Paul Laverty : « Nos histoires peuvent venir de partout »

Ph. Filmcooip

Laissons à Ken Loach et à son scénariste attitré Paul Laverty le soin de révéler les manquements de notre société occidentale inéquitable et inhumaine. Dans leur nouveau drame, le tranchant ‘Sorry We Missed You’, ils dénoncent l’uberisation de l’économie et ses conséquences sur la protection sociale.

Avec son cinéma engagé, Ken Loach a déjà raflé la Palme d’or à Cannes à deux reprises, en 2006 avec le drame sur l’indépendance irlandaise ‘The Wind That Shakes the Barley’ (‘Le vent se lève’) et dix ans plus tard avec ‘I, Daniel Blake’ (‘Moi, Daniel Blake’), l’histoire d’un homme qui après un accident de travail se retrouve piégé par l’absurdité bureaucratique de la sécurité sociale. Son nouveau film ‘Sorry We Missed You’ était lui aussi programmé au festival de Cannes cette année. C’est l’histoire d’une famille qui se retrouve sous pression, car les parents doivent se tuer au travail pour parvenir à nouer les deux bouts. On peut voir le film comme une sorte de prolongement de ‘I, Daniel Blake’, explique Paul Laverty, l’auteur écossais qui fournit à Ken Loach ses scénarios de films depuis ‘Carla’s song’ en 1996.

Qu’est-ce qui vous a donné l’idée d’écrire ‘Sorry We Missed You’?

Paul Laverty: «Ken Loach et moi sommes de bons amis et nous discutons toujours de toutes sortes de choses, du cinéma à la politique en passant par le football. Une histoire peut donc venir de partout. Dans ce cas-ci, nous avons eu l’idée durant la préparation de ‘I, Daniel Blake’ alors que nous visitions différentes banques alimentaires. Sur place, nous avons constaté que parmi ces personnes qui venaient chercher de la nourriture, beaucoup avaient un job, en réalité. Seulement, elles ne gagnaient pas assez avec ce job pour nouer les deux bouts. Et parmi ces personnes, beaucoup travaillaient dans l’économie des petits boulots ou avec un contrat zéro heure [sans horaires fixes, ndlr] ou par le biais d’agences d’intérim. Elles n’avaient donc pas la garantie d’avoir du travail. Ces gens voyaient leurs revenus augmenter ou diminuer, comme si on leur ouvrait ou fermait le robinet. Nous avons en outre découvert que trois enfants sur quatre qui grandissent dans la pauvreté ont au moins un parent qui travaille. C’est hallucinant, et cela montre à quel point le marché du travail a changé.»

Au début du film, on entend le personnage principal Ricky dire qu’il préfère être son propre patron. En tant que freelance, je comprends parfaitement ce qu’il veut dire.

«Je le comprends bien, moi aussi. Je suis moi-même freelance. Mais vous devez réaliser que vous prenez des risques, vous jouez avec votre vie. L’économie des petits boulots, c’est très bien lorsque vous êtes jeune et en bonne santé et que vous avez peu de responsabilités. Mais que se passe-t-il en cas de difficulté temporaire, si vous avez un accident ou tombez malade? Ou s’il vous avez un pépin avec votre camionnette, comme dans le cas de Ricky? Dans l’économie des petits boulots, l’entreprise transfère tous les risques au travailleur, et le stress que cela génère, est pour beaucoup de gens très lourd à porter. Sans parler de la pression sur la vie familiale.»

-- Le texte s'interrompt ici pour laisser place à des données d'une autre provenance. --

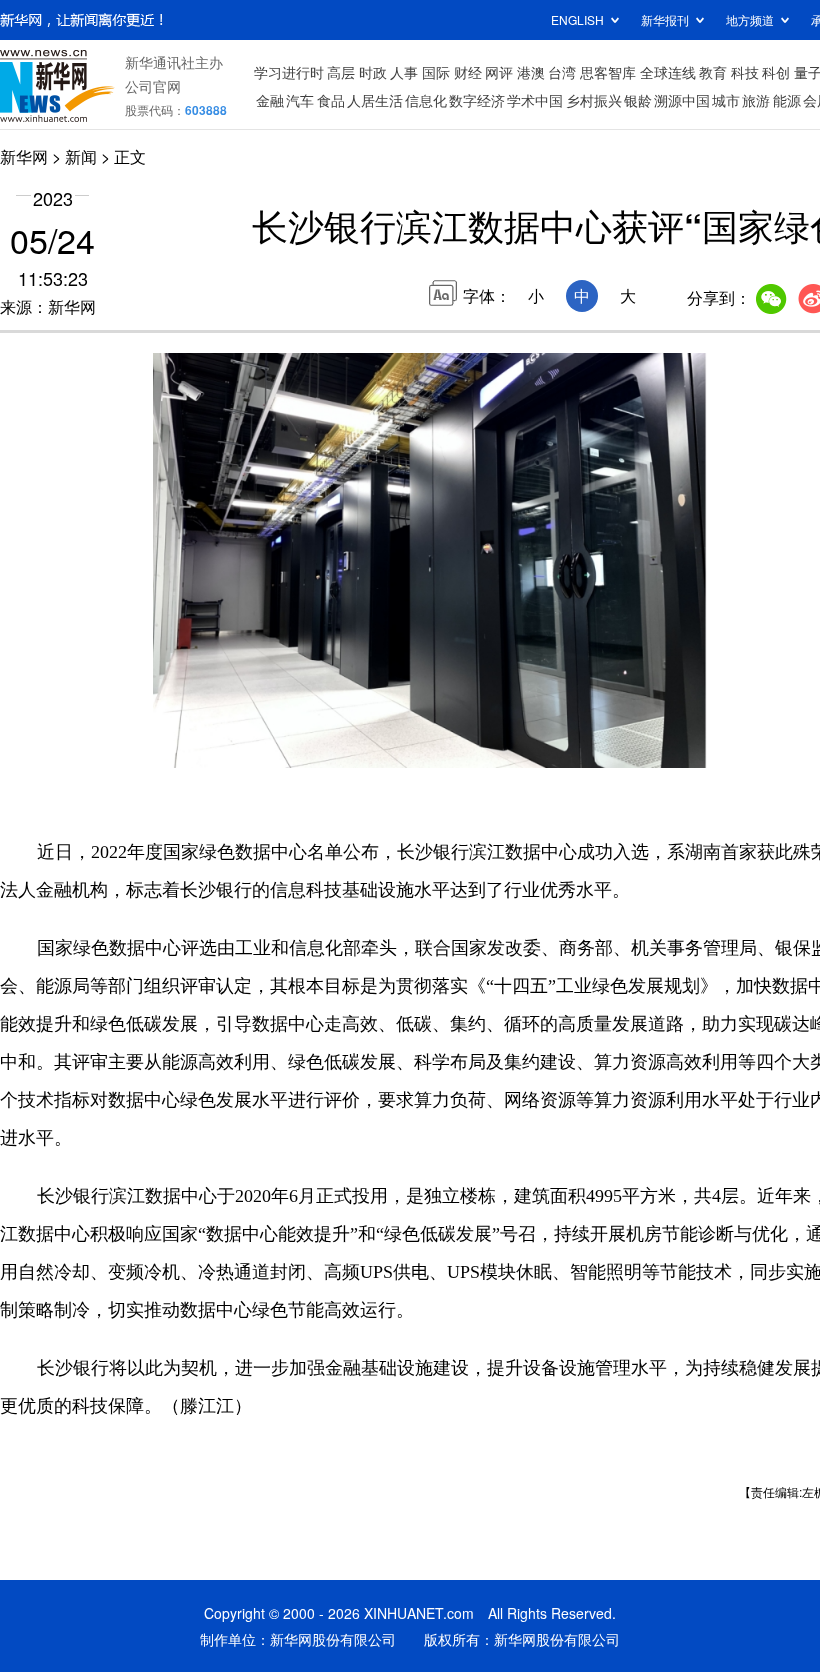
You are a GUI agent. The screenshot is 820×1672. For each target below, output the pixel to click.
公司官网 (153, 86)
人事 (404, 72)
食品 (331, 100)
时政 (373, 72)
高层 (341, 72)
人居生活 (375, 100)
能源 (787, 100)
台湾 (562, 72)
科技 (745, 72)
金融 (270, 100)
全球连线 (668, 72)
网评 (499, 72)
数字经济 (477, 100)
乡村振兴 (594, 100)
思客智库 (608, 72)
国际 (436, 72)
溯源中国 (682, 100)
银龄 (638, 100)
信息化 (426, 100)
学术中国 (535, 100)
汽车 (300, 100)
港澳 (531, 72)
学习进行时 (289, 72)
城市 (726, 100)
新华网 (24, 156)
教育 (713, 72)
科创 (776, 72)
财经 (468, 72)
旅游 (756, 100)
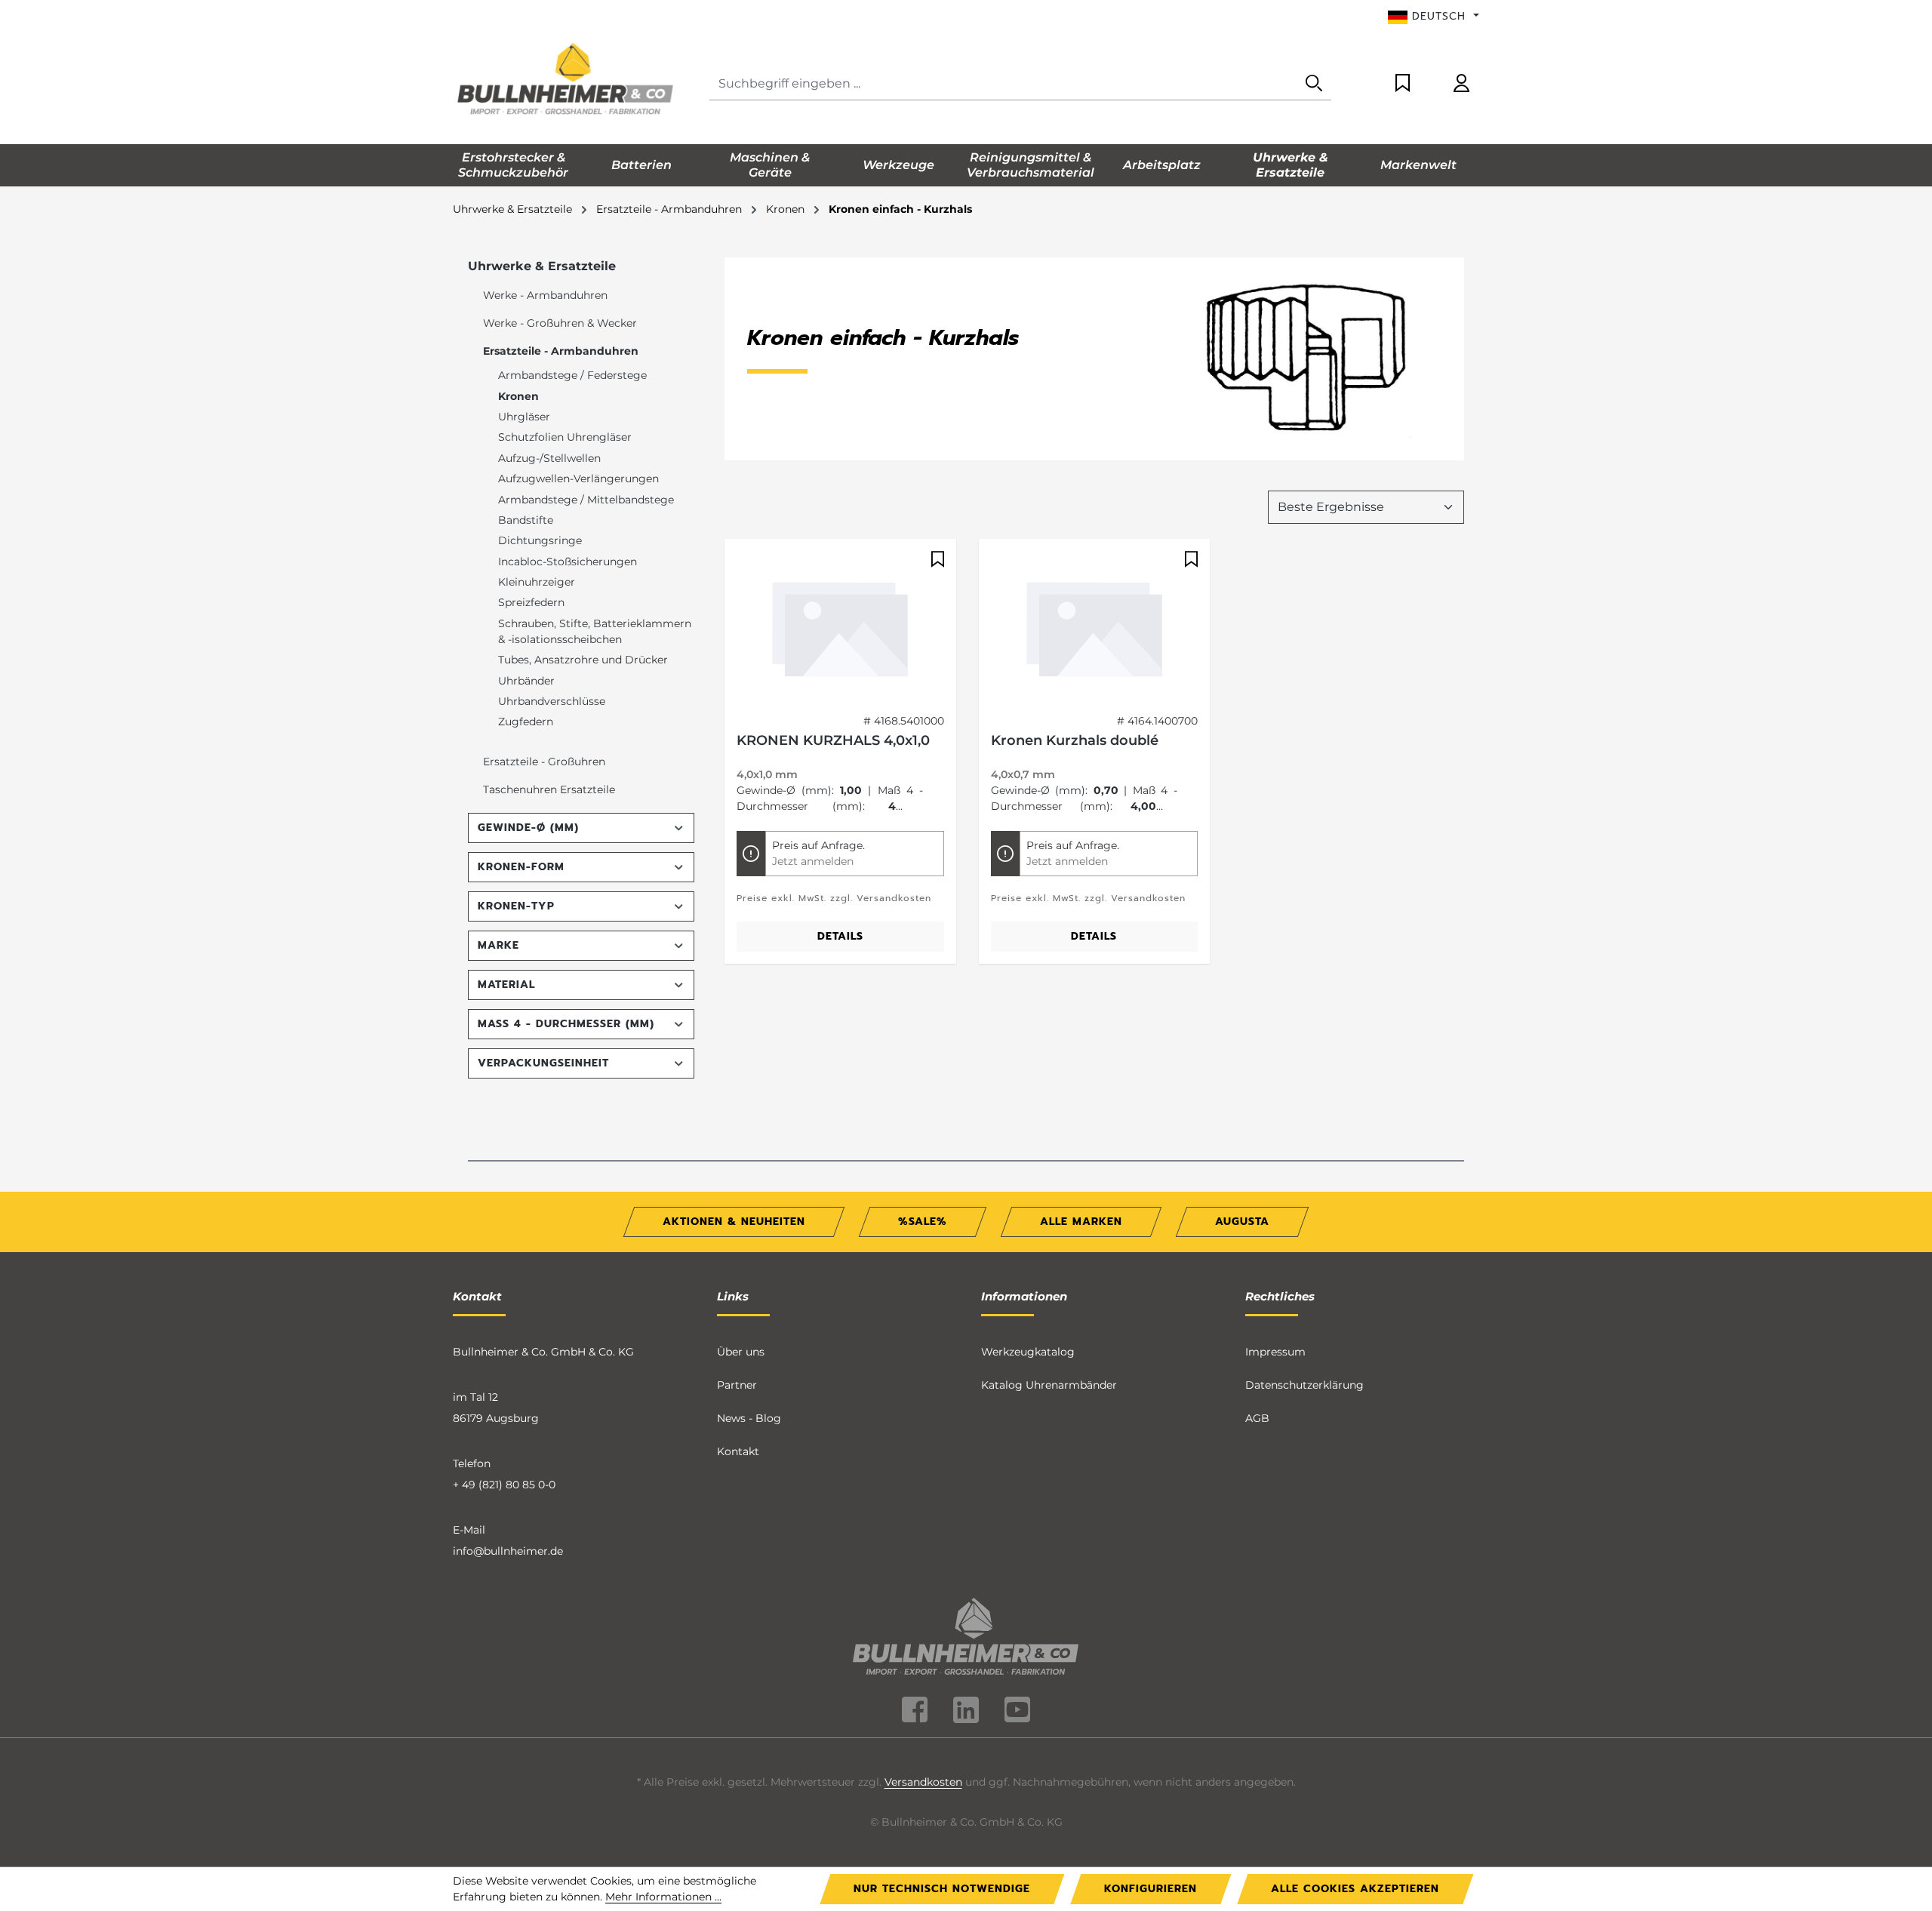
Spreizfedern (531, 602)
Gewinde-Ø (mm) (528, 827)
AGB (1257, 1418)
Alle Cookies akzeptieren (1355, 1889)
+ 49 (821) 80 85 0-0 (504, 1484)
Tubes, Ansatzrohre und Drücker (583, 659)
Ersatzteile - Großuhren (544, 761)
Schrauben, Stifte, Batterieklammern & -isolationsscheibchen (594, 631)
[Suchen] (1314, 84)
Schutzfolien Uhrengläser (565, 437)
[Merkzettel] (1403, 84)
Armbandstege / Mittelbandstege (586, 499)
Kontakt (738, 1451)
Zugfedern (525, 721)
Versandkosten (923, 1782)
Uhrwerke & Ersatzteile (542, 266)
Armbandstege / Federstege (572, 375)
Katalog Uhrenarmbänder (1049, 1385)
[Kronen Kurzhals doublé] (1094, 626)
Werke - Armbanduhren (545, 295)
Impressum (1275, 1352)
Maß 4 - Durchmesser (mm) (566, 1024)
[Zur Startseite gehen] (566, 80)
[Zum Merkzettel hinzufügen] (936, 559)
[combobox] (1003, 84)
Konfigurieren (1150, 1889)
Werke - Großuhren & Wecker (560, 323)
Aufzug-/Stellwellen (549, 458)
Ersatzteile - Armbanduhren (560, 351)
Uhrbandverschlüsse (551, 701)
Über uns (740, 1352)
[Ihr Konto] (1461, 84)
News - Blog (749, 1418)
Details (840, 936)
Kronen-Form (521, 867)
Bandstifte (525, 520)
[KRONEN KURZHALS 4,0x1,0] (840, 626)
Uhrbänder (526, 681)
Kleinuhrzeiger (536, 582)
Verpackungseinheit (543, 1063)
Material (506, 984)
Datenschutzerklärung (1304, 1385)
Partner (737, 1385)
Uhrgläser (524, 416)
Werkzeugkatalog (1028, 1352)
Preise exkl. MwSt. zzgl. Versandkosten (834, 898)
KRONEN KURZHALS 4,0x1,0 (833, 740)
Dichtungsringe (540, 540)
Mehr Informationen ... (663, 1896)
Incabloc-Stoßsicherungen (567, 561)
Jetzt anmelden (813, 861)
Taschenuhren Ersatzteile (549, 789)
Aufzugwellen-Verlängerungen (578, 478)
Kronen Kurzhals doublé (1074, 740)
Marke (498, 945)
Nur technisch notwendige (942, 1889)
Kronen (518, 396)
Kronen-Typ (516, 906)
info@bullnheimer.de (508, 1551)
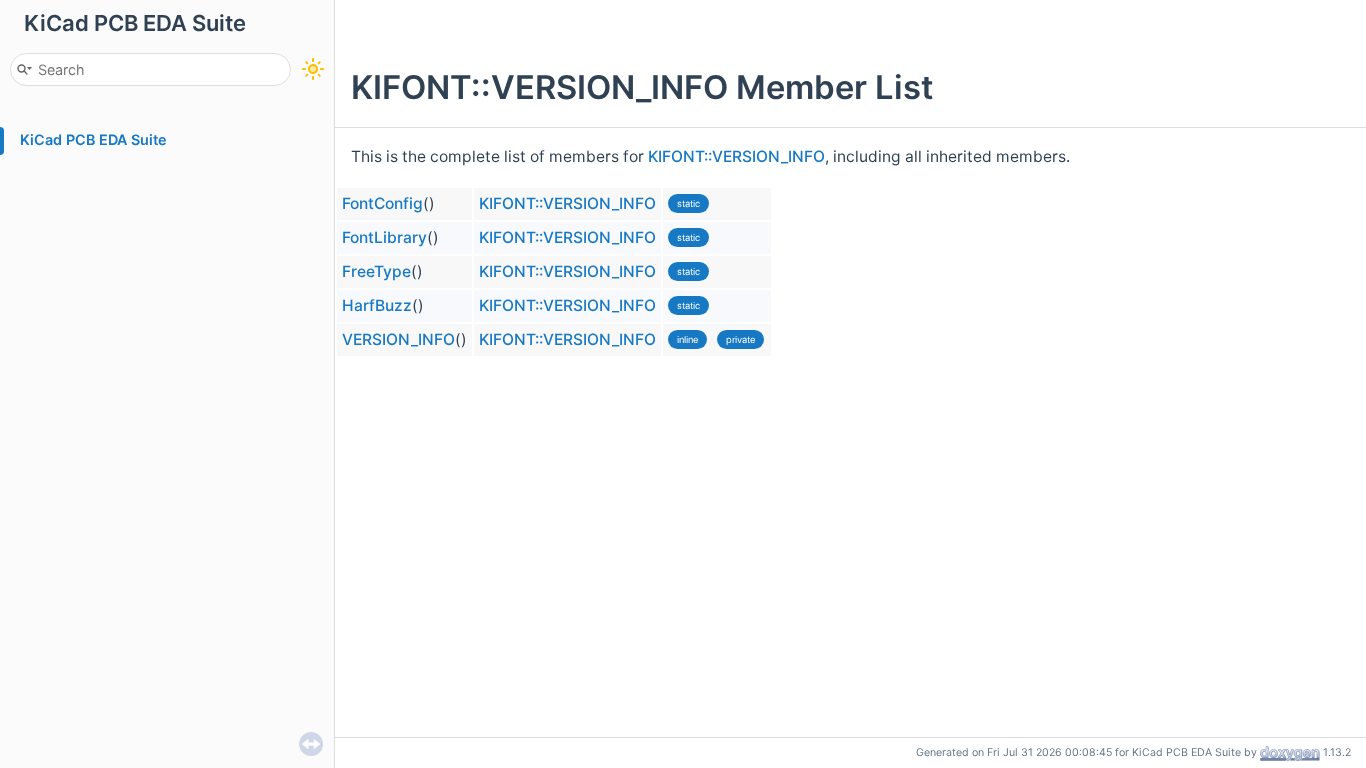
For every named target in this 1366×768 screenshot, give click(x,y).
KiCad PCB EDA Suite (93, 139)
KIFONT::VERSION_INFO (736, 156)
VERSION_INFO (398, 339)
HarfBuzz (377, 305)
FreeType (376, 271)
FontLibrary (384, 237)
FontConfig (382, 203)
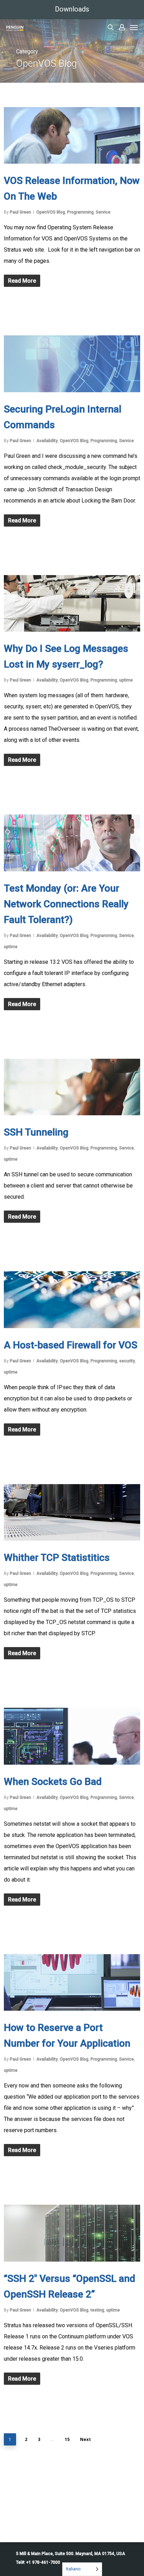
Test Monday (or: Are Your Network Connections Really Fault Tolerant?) (66, 904)
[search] (110, 27)
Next (85, 2439)
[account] (122, 27)
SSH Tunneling (36, 1132)
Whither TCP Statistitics (57, 1557)
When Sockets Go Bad (53, 1781)
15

Vous êtes allé sur le terrain pour vous documenter sur les expériences vécues par ces livreurs. Comment était-ce?

«Très enrichissant. Je les ai accompagnés dans leurs tournées, pour voir ce qu’ils vivaient. C’est là où vous vous rendez compte combien de stress ils doivent supporter et à quel point le travail d’un livreur de colis est dur. Après une journée de travail de 10heures, ils sont blêmes et ont l’air totalement lessivés, ils n’ont pas le temps de manger, ils doivent emporter une bouteille en plastique pour pouvoir faire pipi, ils ingurgitent des boissons énergisantes pour tenir le coup. Ils sont terriblement frustrés si l’internet n’est pas accessible ou s’ils sont coincés dans les embouteillages, car ils ne peuvent dans ce cas respecter l’horaire de livraison qui leur est imposé. Lorsque vous les accompagnez quelques jours en tournée, vous ouvrez vite les yeux. Ces gens passent leur vie sur les routes, et ils sont souvent trop épuisés pour avoir de longues conversations. Ils aiment bien parler de leur vie, mais pour pouvoir entendre leurs histoires, il a fallu que j’aille aux dépôts, les parkings où ils attendent le matin.»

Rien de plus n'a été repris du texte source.